Dall’altro lato, Sciabbarrasi chiedeva una revisione della ripartizione dei diritti legati all’opera del cantautore, puntando a ottenere una quota maggiore. Anche questa richiesta è stata respinta, in quanto non conforme alle disposizioni testamentarie.

Il ruolo centrale del testamento

Il documento redatto da Pino Daniele nel 2012, e reso noto dopo la sua scomparsa nel 2015, rappresenta per i giudici l’unico elemento vincolante nella gestione dell’eredità. Il testamento definisce in modo chiaro la distribuzione del patrimonio, distinguendo tra diverse tipologie di diritti e beni.

La Corte ha ribadito che non esistono margini per interpretazioni alternative o modifiche rispetto a quanto stabilito dall’artista.

Diritti d’autore e diritti connessi: cosa cambia

Uno degli aspetti centrali della sentenza riguarda la distinzione tra diritti d’autore e diritti connessi.

I diritti d’autore, legati alla creazione delle opere musicali, rientrano nella suddivisione prevista tra gli eredi. Diversamente, i diritti connessi — che riguardano le registrazioni e le esecuzioni — restano attribuiti esclusivamente ai figli, senza estensione alla seconda moglie.

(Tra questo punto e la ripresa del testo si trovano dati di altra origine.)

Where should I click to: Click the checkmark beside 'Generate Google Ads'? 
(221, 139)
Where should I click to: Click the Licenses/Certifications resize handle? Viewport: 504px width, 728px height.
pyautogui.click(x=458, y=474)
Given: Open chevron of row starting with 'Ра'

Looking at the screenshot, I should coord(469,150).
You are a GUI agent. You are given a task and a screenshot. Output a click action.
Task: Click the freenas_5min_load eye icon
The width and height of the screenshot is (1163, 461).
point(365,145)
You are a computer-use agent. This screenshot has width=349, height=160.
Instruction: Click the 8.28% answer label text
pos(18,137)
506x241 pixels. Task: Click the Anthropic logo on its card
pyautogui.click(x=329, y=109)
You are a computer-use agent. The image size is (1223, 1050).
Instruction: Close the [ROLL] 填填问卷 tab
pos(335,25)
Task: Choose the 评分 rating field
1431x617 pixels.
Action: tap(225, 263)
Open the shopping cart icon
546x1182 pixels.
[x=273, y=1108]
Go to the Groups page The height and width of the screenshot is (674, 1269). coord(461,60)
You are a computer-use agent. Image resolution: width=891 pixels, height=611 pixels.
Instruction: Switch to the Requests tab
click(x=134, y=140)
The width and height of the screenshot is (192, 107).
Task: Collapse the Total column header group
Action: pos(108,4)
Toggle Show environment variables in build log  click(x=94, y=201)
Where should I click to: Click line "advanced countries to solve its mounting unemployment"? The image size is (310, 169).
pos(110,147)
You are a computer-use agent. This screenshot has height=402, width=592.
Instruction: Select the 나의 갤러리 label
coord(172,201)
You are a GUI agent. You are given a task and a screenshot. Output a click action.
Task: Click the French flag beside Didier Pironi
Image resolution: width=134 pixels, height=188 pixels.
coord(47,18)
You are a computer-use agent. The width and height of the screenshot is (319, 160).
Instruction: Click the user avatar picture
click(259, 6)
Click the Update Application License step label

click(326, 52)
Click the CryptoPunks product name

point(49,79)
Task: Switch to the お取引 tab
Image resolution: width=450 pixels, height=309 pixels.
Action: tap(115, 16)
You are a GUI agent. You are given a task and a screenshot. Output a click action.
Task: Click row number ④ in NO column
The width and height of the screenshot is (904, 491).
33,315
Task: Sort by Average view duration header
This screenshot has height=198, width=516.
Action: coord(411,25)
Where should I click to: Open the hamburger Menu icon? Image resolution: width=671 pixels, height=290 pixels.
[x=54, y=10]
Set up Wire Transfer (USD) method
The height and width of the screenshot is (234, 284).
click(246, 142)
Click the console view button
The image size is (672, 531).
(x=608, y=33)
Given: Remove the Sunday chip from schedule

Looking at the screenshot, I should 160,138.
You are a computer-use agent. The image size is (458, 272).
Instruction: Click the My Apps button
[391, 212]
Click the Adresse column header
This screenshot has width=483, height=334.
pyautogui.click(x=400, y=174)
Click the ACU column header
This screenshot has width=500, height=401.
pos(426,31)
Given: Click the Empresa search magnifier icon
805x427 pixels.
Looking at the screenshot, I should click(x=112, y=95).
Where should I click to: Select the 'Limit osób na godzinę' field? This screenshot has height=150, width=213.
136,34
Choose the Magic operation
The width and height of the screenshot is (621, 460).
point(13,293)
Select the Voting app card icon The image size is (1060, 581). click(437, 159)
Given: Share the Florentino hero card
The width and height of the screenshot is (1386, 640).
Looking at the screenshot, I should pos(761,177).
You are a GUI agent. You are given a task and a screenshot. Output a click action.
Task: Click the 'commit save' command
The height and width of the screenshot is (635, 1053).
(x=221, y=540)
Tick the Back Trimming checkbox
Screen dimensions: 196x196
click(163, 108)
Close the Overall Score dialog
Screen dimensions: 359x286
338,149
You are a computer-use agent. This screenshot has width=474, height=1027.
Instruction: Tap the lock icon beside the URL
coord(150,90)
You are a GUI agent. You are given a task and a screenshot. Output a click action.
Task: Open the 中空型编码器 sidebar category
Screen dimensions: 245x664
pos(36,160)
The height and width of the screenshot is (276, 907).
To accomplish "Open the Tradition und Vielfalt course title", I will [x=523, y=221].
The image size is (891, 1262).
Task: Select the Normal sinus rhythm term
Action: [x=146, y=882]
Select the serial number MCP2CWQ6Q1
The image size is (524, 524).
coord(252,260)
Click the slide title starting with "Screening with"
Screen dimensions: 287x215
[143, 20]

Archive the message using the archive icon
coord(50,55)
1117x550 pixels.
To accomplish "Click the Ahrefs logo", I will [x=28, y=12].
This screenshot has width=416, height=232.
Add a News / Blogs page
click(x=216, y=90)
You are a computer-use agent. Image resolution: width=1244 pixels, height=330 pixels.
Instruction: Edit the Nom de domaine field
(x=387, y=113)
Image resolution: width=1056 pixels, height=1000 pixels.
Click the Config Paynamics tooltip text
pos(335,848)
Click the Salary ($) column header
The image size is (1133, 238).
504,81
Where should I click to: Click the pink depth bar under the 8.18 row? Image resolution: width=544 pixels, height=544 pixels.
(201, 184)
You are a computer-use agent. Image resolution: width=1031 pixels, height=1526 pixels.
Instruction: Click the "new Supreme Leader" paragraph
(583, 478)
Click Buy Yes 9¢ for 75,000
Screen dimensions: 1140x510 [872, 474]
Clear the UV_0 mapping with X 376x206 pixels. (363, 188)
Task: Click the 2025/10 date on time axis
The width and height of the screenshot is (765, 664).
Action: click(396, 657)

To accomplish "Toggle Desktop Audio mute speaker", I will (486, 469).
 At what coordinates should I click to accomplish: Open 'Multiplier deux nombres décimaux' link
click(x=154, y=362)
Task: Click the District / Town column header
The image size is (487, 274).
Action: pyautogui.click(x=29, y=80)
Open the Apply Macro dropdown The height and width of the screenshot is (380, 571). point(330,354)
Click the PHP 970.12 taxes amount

Questa distinzione è stata determinante nella decisione finale dei giudici.

Una vicenda giudiziaria verso la conclusione

La causa, avviata nel 2017 e già affrontata in primo grado nel 2022, giunge ora al termine della fase di merito. La sentenza della Corte d’Appello chiude di fatto il contenzioso sul piano sostanziale. Rimane aperta soltanto la possibilità di un eventuale ricorso in Cassazione, che però potrà riguardare esclusivamente aspetti di legittimità e non una nuova valutazione dei fatti.

Il punto è che il denaro, soprattutto quando è tanto, non è mai solo “denaro”: diventa potere, riconoscimento, senso di giustizia personale. Nelle eredità entrano in gioco dinamiche molto più profonde dei soldi stessi — rapporti familiari irrisolti, gelosie, percezioni di favoritismi, bisogno di sentirsi riconosciuti.

Quando poi il patrimonio è consistente, queste tensioni si amplificano: c’è più in gioco, quindi diventa più difficile accettare compromessi.